Web3 Foundation COO Bertrand Perez then introduced Web 3.0, which will undoubtedly become a central component of the financial services industry in the coming years, by enabling customers to not only access their personal information but also own it (through tokens) – “Web 3.0 is about giving users the opportunity to regain sovereignty over their personal information and make decisions based on the truth rather than on trust.”
Which opportunities and threats around cryptocurrencies?
MiddleGame Ventures Co-Founder & Managing Partner Pascal Bouvier started the ball rolling with a challenging question: “Over 15 years ago, there was a first wave of innovation, when everyone thought FinTech startups would take over traditional banks, and later on a second one, with the rise of super apps. So, why should we believe that the crypto movement innovation is going to reinvent financial services given that we have at least two waves of innovation that were not able to do so?”
For Coinhouse Group CEO & Co-Founder Nicolas Louvet, crypto assets have nothing to do with just a trend but rather with a true mean to solve existing needs, such as “how do we accelerate financial inclusion in less developed countries, how do we bring new value to a system shared by a large quantity of people without any central bank or government control?”.
But according to Nicolas, “here in Europe, we don’t really see the interest in crypto since we have strong currencies” – although it could generate new kinds of revenues. So, for the market to grow, Nicolas hopes that European institutions will soon get up to speed and work on a legal framework.
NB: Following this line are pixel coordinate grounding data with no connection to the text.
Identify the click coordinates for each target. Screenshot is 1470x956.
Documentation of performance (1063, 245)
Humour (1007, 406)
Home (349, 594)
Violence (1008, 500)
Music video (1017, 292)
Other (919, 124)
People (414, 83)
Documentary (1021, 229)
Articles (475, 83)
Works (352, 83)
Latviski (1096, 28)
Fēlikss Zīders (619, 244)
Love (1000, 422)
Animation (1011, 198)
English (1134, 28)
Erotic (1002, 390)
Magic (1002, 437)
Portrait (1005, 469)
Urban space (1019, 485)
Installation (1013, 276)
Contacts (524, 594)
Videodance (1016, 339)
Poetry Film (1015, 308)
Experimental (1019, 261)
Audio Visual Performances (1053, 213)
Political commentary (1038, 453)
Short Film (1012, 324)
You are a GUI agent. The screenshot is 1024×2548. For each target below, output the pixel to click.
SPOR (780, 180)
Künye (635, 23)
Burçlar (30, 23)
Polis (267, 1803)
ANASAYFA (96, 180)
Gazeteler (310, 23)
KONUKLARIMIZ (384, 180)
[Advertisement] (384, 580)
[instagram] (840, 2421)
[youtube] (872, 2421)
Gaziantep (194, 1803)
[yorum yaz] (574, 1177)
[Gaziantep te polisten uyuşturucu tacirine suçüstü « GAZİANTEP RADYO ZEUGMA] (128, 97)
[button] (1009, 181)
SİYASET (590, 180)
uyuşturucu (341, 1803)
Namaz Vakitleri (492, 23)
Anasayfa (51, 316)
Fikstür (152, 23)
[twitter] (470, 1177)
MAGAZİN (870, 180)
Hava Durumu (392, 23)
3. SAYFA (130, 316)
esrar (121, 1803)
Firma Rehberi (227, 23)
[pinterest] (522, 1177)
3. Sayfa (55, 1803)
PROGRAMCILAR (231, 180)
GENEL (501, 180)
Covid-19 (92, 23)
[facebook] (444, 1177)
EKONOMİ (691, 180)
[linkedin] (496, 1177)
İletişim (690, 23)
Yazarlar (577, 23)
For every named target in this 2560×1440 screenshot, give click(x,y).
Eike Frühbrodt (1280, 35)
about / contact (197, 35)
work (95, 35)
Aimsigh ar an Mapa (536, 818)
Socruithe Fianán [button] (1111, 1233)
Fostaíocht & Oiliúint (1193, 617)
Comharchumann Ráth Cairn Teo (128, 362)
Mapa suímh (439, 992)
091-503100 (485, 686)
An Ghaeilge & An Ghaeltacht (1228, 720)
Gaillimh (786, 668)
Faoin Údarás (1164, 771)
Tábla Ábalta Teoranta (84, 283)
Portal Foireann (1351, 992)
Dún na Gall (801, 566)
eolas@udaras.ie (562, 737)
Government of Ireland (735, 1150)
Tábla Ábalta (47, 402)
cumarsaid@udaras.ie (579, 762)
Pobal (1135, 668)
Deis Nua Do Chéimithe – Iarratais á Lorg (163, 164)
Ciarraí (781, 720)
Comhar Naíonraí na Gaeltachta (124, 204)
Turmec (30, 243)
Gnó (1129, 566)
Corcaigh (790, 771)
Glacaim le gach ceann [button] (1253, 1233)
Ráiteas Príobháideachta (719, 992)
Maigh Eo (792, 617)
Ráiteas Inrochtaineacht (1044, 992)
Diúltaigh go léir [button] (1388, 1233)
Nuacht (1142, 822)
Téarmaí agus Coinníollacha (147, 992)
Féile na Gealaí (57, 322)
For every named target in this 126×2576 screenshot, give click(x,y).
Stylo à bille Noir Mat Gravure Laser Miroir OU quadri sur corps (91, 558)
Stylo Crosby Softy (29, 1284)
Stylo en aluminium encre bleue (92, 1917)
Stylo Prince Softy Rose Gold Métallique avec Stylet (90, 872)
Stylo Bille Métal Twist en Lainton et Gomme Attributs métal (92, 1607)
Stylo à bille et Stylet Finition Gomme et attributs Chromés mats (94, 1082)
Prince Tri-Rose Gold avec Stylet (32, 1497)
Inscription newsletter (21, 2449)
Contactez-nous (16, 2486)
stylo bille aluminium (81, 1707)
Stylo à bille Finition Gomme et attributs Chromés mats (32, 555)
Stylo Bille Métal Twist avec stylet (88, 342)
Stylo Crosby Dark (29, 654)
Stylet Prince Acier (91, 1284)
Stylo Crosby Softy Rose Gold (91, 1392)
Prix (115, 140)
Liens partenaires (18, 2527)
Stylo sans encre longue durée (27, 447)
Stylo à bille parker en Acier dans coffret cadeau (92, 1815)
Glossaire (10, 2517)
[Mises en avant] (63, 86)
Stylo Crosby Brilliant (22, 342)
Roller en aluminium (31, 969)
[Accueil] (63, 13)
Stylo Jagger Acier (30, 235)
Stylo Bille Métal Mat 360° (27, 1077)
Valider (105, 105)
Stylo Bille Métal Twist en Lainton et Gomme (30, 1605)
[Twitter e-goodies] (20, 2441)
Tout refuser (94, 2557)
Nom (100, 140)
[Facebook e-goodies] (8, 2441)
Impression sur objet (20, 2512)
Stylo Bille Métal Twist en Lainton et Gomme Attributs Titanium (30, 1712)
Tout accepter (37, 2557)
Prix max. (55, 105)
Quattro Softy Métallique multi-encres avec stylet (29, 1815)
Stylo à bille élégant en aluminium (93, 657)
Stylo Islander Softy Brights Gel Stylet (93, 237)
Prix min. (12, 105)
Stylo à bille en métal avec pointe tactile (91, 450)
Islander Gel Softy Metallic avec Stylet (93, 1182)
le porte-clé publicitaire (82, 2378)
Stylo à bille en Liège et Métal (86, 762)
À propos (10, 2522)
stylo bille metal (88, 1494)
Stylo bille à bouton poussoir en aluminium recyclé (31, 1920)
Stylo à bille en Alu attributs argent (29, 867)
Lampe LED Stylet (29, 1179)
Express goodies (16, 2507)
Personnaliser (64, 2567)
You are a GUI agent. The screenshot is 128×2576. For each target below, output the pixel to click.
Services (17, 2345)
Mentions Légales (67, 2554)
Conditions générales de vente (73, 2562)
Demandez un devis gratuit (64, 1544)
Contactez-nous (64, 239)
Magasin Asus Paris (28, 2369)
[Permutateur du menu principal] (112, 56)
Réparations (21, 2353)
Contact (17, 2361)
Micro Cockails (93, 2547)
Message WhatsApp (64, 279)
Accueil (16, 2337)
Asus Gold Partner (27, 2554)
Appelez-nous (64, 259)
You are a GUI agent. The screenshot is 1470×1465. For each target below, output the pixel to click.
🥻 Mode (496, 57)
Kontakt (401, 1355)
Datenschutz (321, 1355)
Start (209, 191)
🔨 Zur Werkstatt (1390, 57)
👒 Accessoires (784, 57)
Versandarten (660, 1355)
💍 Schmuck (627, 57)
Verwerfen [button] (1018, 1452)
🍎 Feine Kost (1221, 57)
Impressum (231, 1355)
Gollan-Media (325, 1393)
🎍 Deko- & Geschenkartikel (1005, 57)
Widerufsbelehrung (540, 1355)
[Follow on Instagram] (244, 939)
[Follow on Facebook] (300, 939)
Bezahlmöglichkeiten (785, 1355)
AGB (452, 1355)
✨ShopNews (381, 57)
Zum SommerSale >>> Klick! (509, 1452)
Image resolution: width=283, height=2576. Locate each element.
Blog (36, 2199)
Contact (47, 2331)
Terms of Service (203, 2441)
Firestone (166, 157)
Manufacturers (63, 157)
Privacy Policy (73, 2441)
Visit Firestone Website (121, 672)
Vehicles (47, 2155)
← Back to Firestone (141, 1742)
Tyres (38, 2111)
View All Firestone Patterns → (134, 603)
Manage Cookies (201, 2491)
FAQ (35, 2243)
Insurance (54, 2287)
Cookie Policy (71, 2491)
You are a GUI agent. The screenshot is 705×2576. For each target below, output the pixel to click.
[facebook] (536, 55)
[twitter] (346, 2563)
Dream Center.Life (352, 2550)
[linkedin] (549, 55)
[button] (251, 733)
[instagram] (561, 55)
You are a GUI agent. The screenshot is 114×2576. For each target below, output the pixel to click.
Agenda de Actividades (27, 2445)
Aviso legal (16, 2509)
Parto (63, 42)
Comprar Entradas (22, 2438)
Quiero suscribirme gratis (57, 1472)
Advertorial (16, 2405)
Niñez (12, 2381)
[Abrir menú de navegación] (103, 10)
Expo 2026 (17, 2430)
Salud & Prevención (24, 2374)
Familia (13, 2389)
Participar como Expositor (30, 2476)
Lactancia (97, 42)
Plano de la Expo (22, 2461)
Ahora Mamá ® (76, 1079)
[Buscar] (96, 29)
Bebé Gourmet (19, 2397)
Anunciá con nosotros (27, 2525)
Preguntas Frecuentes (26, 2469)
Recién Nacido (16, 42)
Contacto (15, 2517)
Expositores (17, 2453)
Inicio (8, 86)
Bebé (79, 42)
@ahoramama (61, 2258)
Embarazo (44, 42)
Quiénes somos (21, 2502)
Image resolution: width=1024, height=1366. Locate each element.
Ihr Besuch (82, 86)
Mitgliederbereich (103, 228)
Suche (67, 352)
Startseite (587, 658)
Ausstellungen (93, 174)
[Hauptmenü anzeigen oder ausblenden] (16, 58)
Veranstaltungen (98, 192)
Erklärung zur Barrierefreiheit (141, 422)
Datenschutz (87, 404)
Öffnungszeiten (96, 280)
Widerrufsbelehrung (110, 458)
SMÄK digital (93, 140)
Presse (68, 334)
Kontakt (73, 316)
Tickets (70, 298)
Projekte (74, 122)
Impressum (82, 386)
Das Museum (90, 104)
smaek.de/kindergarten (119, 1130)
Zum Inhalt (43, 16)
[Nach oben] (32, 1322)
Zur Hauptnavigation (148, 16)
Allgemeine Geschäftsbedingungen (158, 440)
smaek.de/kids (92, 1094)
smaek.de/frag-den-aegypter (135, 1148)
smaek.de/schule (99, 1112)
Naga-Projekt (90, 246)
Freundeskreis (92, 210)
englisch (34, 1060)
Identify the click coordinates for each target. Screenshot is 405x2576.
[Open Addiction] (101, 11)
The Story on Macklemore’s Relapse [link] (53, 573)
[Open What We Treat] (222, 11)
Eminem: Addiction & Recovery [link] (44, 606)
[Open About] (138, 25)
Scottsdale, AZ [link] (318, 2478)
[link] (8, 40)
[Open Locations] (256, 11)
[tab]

An observation Open Warfare CEO Sacha Waedemon couldn’t agree more. In Europe, we haven’t seen the impact of crypto-assets on taxation yet. “We can easily imagine that it will be huge, leading people earning a lot of money from these assets to go away – to Switzerland, Singapore or Dubai. So, I hope regulators will take that into account if they don’t want Europe to lose its attractiveness”.
Luxembourg Times Editor-in-Chief Douwe Miedema then asked Non/Executive Director and Senior Advisor in FinTech/VC Solenne Niedercorn-Desouches about the recent crypto meltdown. Although she is convinced it will go up again in the coming months – like any cyclical market trend – “these shocks are always a good opportunity for banks and investment funds to review the risk approach”.
Creative and strategic insights – followed by young and yet promising startups’ pitches (CYBAVO, SWAPay and Finqware) – that will undoubtedly contribute to the FinTech evolution.